The lines below from the one with "This screenshot has width=350, height=308." up to and including the one with "692x469 pixels." are what you should set down, exactly and without pictures.

------ RECORDED DATA ------

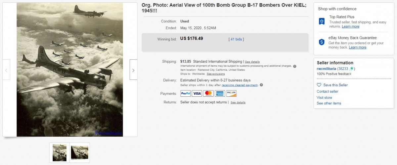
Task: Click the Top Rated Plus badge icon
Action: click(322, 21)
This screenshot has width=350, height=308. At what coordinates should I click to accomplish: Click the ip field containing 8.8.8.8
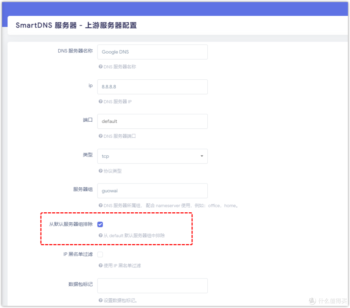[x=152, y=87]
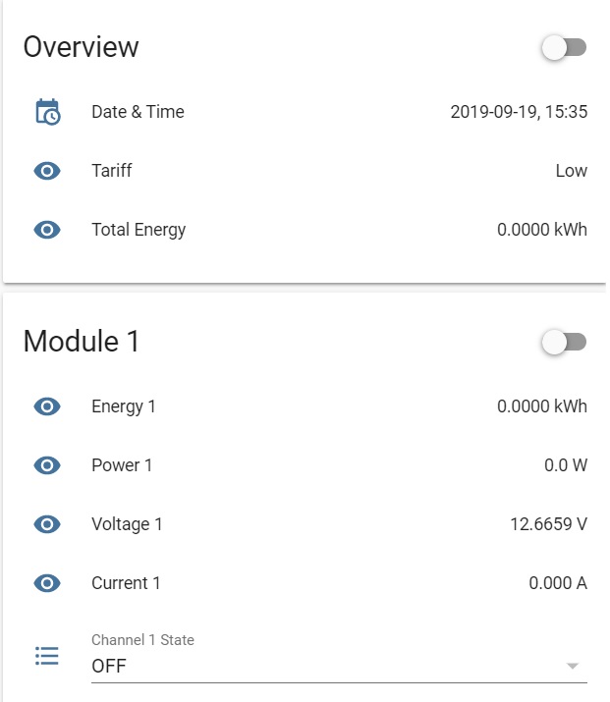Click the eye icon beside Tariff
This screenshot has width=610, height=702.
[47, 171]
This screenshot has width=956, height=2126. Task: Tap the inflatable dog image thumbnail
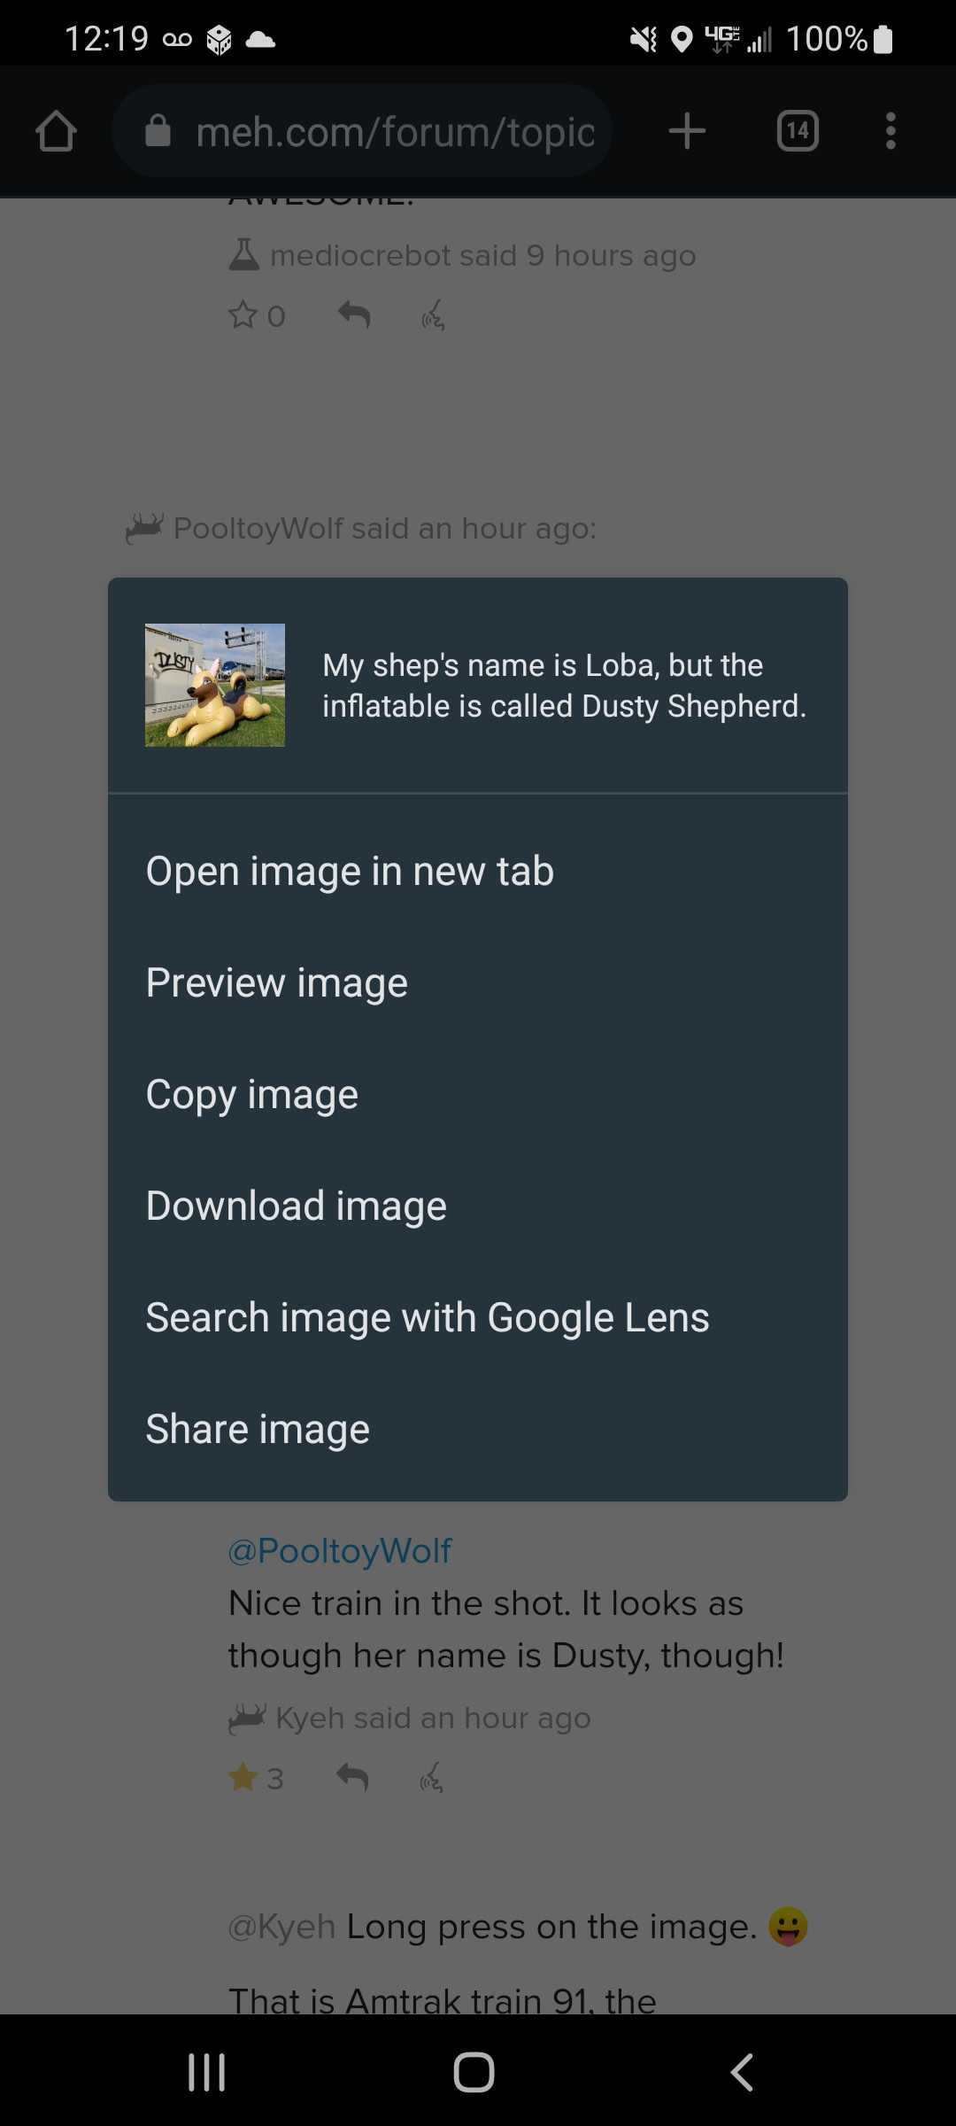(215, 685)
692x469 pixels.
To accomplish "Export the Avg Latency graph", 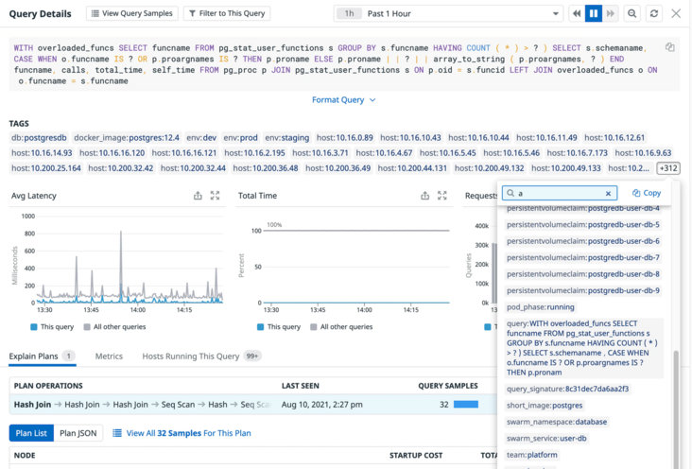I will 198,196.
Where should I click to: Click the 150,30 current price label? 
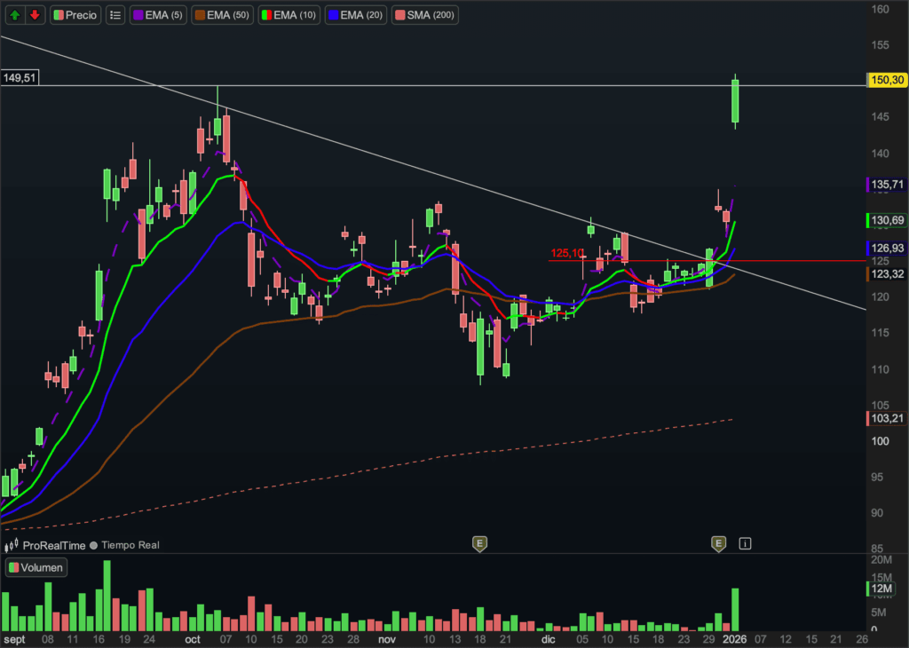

------

ANSWER BOX:
This screenshot has width=350, height=308. At what coordinates should I click to accomplish: Click the ip field containing 8.8.8.8
[x=152, y=87]
Click the eye icon beside Tariff
This screenshot has width=610, height=702.
[47, 171]
This screenshot has width=956, height=2126. Task: Tap the inflatable dog image thumbnail
(215, 685)
692x469 pixels.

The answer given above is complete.